_What is expected:_
Your answer must be an exact copy of the lines from the one holding "This screenshot has height=1540, width=2407." through the last line of the entries below, with nothing added.

────

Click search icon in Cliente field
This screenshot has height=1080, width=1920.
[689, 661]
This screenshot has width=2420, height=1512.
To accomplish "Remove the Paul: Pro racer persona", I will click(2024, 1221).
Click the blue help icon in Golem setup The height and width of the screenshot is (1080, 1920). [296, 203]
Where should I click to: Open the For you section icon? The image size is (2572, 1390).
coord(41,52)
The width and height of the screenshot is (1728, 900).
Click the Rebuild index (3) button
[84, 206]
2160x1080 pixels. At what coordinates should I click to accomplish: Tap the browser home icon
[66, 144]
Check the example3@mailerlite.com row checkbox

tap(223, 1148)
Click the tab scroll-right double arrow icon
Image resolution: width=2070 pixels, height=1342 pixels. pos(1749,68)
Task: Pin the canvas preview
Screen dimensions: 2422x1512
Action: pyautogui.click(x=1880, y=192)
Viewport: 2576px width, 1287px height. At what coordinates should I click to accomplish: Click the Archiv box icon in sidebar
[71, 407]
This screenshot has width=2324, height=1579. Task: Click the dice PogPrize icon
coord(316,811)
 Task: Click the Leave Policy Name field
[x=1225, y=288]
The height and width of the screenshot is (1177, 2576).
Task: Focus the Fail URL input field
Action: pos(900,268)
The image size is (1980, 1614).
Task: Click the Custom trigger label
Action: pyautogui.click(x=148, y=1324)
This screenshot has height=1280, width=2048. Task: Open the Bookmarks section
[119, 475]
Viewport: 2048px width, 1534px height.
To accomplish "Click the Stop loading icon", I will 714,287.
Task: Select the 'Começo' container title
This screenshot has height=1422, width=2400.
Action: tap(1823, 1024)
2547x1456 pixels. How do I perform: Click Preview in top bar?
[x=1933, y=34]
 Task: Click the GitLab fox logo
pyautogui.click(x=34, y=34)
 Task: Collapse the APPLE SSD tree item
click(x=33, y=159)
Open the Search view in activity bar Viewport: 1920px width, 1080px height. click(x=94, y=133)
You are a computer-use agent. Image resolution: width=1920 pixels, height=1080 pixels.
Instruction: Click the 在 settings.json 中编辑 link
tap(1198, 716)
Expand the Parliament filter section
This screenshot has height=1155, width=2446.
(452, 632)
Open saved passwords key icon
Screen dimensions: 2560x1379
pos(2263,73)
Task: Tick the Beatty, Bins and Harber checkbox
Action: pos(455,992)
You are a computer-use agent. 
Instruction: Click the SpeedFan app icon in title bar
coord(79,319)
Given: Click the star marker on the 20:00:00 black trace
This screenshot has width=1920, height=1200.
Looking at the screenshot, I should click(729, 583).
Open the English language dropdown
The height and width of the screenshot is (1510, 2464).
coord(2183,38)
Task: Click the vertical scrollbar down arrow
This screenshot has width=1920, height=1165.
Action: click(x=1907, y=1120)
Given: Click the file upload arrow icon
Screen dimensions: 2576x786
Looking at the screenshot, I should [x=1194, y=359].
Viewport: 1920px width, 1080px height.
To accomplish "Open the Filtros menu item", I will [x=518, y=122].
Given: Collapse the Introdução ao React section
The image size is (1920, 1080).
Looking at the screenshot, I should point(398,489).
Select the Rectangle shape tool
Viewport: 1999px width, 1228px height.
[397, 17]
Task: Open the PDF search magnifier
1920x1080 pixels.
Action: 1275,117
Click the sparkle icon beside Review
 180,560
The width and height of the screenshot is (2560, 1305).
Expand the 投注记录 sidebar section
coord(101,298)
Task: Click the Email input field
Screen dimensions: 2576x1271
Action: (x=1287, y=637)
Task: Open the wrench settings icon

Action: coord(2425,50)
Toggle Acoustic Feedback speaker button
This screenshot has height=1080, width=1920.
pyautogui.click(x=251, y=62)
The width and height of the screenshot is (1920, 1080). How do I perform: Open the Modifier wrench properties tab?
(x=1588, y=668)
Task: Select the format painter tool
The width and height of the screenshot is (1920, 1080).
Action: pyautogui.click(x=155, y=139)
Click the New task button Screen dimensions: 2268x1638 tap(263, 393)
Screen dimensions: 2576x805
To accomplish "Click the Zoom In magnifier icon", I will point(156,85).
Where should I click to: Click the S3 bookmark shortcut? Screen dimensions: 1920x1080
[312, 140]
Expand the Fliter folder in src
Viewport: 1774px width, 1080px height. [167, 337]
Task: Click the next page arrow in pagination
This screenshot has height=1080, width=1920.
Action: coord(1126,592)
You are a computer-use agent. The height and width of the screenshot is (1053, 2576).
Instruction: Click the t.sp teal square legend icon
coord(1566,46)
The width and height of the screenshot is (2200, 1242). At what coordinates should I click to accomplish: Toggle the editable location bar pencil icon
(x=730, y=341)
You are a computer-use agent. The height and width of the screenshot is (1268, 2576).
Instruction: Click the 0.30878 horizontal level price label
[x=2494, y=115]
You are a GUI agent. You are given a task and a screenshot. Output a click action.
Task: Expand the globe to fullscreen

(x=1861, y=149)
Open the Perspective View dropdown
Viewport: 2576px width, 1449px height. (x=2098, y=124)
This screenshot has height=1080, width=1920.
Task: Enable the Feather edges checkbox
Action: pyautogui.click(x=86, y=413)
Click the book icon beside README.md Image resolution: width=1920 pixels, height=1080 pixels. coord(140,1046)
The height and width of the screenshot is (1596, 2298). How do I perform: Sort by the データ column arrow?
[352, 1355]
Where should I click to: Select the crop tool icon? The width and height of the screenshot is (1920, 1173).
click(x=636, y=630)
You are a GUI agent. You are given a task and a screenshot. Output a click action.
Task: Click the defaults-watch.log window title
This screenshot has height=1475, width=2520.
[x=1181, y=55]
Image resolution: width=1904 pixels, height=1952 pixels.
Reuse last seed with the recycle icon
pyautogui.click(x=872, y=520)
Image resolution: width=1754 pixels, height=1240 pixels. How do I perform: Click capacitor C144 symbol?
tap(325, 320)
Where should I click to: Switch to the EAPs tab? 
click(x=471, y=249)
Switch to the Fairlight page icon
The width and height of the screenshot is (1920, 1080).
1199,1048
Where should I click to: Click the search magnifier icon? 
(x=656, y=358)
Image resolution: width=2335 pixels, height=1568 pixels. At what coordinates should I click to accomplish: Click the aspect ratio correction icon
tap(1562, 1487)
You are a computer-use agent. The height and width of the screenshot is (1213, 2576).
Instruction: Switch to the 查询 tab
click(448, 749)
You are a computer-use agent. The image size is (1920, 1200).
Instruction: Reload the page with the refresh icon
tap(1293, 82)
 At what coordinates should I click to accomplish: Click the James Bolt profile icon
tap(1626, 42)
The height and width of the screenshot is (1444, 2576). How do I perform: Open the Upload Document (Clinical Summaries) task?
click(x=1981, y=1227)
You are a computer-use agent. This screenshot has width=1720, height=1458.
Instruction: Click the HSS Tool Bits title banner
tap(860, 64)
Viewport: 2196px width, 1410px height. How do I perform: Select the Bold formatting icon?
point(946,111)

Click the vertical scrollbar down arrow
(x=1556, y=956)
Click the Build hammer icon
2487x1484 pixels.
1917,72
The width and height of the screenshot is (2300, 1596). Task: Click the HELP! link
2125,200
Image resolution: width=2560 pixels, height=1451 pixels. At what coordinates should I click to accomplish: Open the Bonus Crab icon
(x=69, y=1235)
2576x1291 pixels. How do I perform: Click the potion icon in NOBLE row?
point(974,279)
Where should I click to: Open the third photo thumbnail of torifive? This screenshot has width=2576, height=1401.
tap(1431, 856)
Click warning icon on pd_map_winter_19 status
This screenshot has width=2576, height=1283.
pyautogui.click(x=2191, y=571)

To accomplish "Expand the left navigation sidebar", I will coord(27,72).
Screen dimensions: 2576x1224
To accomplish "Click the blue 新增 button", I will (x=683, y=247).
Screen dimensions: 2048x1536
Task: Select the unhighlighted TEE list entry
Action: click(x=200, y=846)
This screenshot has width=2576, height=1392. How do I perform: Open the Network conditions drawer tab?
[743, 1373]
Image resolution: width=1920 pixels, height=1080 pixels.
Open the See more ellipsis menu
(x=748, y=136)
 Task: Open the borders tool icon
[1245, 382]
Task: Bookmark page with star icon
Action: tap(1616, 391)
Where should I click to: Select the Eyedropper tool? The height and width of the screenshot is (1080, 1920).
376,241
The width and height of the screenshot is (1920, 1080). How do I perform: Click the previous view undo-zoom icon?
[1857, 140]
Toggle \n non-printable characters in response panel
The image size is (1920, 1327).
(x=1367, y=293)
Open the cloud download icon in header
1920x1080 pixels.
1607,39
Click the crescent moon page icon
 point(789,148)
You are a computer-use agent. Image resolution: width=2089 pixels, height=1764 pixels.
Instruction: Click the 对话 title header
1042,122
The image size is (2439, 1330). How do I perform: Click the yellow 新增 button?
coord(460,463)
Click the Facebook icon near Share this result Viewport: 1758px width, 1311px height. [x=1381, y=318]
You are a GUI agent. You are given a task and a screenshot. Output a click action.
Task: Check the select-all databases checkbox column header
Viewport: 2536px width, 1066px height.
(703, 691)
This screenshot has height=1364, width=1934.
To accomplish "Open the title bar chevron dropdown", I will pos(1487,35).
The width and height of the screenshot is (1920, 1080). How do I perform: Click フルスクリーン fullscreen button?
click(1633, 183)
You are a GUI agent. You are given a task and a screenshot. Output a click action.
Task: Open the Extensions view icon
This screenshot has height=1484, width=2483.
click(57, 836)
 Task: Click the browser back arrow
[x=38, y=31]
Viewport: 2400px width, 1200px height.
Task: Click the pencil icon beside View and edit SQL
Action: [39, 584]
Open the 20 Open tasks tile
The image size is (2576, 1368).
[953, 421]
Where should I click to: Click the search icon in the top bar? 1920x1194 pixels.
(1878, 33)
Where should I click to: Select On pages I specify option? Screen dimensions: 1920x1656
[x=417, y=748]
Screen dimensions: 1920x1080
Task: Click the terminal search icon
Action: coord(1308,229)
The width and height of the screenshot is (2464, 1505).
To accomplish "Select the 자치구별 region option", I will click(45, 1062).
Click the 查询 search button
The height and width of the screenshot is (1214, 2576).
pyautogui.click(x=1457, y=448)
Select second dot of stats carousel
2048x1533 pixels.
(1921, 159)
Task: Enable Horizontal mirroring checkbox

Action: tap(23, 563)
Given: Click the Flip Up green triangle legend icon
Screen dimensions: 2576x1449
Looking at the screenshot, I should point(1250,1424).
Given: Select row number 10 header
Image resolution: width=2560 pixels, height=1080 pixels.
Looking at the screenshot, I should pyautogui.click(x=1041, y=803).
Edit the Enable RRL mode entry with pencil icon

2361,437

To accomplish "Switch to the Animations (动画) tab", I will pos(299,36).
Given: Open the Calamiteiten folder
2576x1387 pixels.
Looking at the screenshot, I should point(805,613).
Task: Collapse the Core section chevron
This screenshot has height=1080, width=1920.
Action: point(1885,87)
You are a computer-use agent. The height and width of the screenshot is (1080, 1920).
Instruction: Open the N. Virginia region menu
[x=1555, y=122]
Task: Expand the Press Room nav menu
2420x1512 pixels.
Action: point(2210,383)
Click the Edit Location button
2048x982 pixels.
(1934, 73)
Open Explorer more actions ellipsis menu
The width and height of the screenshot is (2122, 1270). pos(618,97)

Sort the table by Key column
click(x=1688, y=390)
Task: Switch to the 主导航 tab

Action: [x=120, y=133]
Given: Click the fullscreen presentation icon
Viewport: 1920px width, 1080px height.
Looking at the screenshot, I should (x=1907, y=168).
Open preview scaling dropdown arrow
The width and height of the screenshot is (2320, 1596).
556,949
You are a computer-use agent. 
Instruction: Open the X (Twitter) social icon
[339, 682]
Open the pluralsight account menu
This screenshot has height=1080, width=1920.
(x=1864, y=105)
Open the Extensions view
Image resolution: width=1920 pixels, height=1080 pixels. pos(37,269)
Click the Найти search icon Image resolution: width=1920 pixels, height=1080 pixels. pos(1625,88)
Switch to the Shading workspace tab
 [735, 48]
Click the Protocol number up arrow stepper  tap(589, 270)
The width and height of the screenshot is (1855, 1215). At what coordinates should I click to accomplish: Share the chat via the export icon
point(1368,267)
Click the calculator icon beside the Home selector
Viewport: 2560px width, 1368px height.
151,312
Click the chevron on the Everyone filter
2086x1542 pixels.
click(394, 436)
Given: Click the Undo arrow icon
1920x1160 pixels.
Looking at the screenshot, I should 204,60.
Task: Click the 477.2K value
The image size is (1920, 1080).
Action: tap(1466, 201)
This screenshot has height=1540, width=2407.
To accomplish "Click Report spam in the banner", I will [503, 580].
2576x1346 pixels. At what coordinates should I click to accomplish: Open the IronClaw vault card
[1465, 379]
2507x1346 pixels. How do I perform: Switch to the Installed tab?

────

_Response below:_
This screenshot has height=1540, width=2407.
To accomplish "Click Report spam in the banner", I will [503, 580].
2576x1346 pixels. At what coordinates should I click to accomplish: Open the IronClaw vault card
[1465, 379]
2507x1346 pixels. How do I perform: Switch to the Installed tab?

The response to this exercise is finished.